You’re very welcome but I should be thanking you for reading and appreciating it. I wrote a post early on about my struggle with being a Mom and having depression. I swear it set me free in a way. Since then I’ve been able to write about my life being enmeshed with metal illness as long as I can remember. You just don’t realize that as a child. Check it out if you’re interested…would love to hear your thoughts.
It is always hard when our parents fail us – whether in small or in large ways. I always tell myself that I won’t be like my father – but still, bits and pieces leak in. How can we not be like the people who formed and shaped us for so many years by both their presence and their absence?
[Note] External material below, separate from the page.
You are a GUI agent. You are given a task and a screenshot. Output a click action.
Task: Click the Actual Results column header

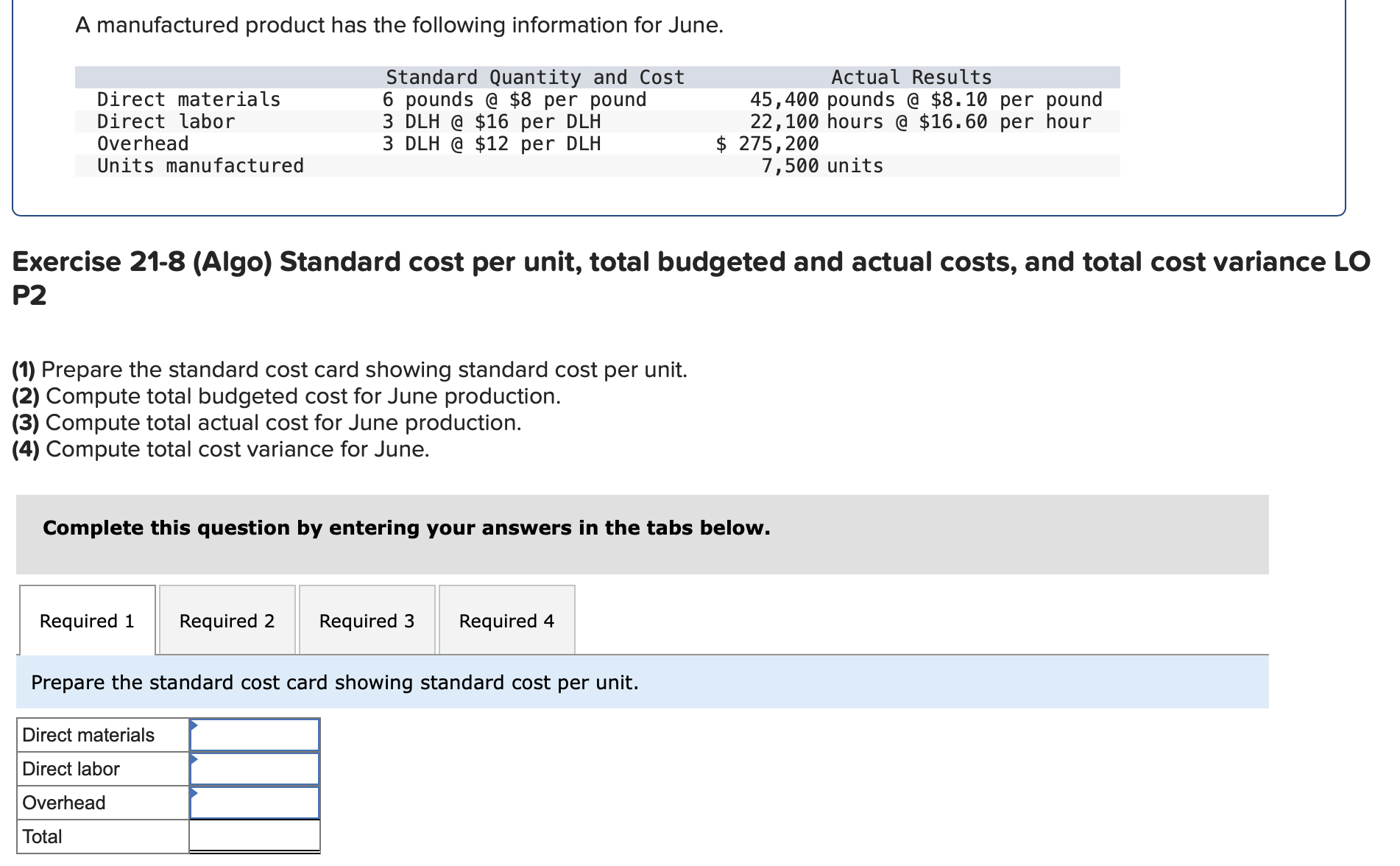911,77
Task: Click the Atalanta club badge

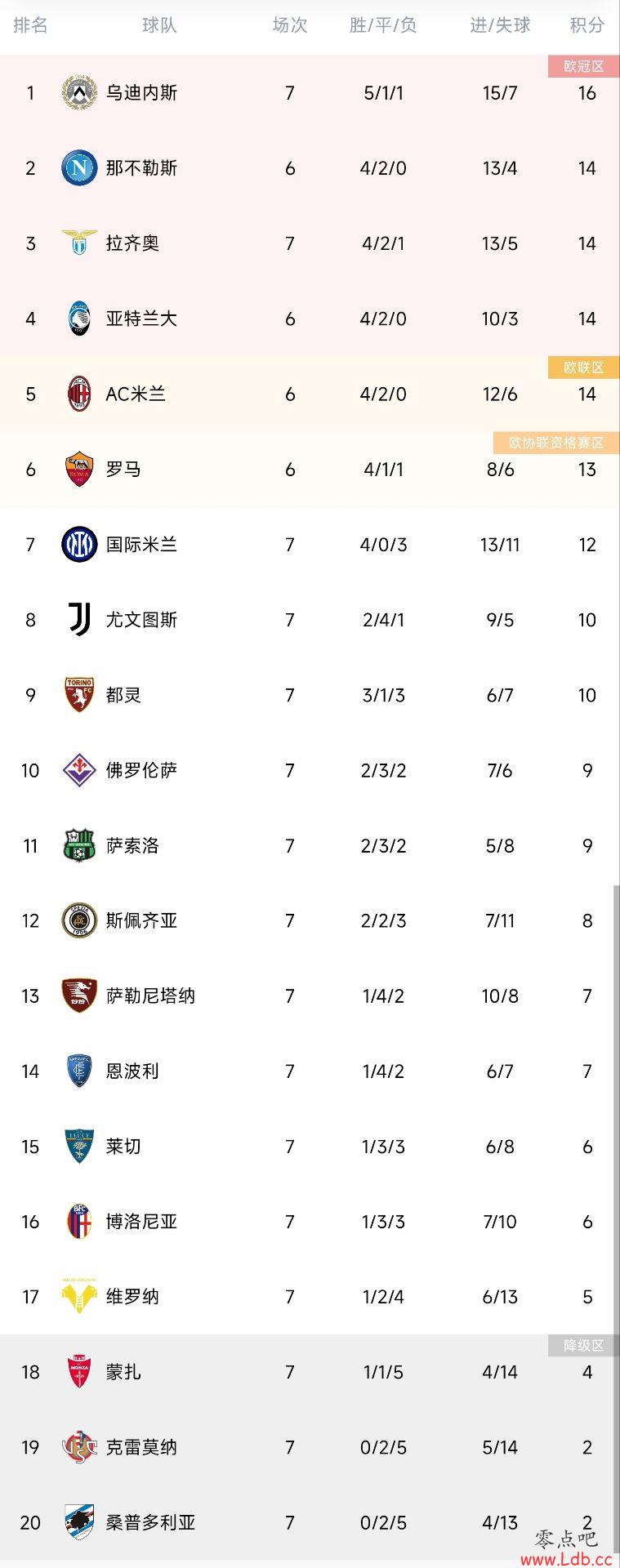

Thank you for sharing part of your story. Your children, whether or not at times they seem a burden, are lucky to have you as their mother. HUGS!
Thank you for your very kind and supportive words. Hug accepted.
I am sorry your mother couldn’t always be there for you and glad that you can understand her better now. It must be so hard.
Some things have gotten easier as I’ve gotten older and some things harder. Being a Mom now, I think about her so much but in such a different way. Both in a positive way and more realistic way. Either way, I miss her. Thanks for the feedback Stacie.
What an experience, to grow up with someone with a mental illness. I myself didn’t, but my children will, and I get nervous for these future children.
Growing up, I had no idea there was a mental illness involved. Not just with my Mother but others around me as well. I just created excuses in my head why she either was or was not there. Ugh, deep shit.
Don’t be scared. It’s a different time and you are smart enough to take advantage of the help available now. This generation will grow up knowing about depression, anxiety, etc. Because of women like us. Thanks for commenting Natalie 🙂
It says a lot about you that you want to understand Connie. Less brave individuals would sweep her into the past.
Thanks. I think I’m at the age when most women get to know their Mom as a person. I just have to dig a little deeper, on a few levels, than most.
Beautifully written. I handle civil commitments for the dangerously mentally ill and it’s a bit of a necessity to emotionally distance myself from the job in order to get through my day but your piece is a great reminder that I need to get a fresh perspective now and again.
Having worked on the psych ward, I completely know what you mean. Manipulation is a dangerous weapon, especially for thin skinned, slightly gullible people like me. I just always want to help…it’s a blessing and a curse. Thank you for the lovely comment on this piece. It’s one I find myself going back to and re-reading a lot. I feel connected to my Mom with this one.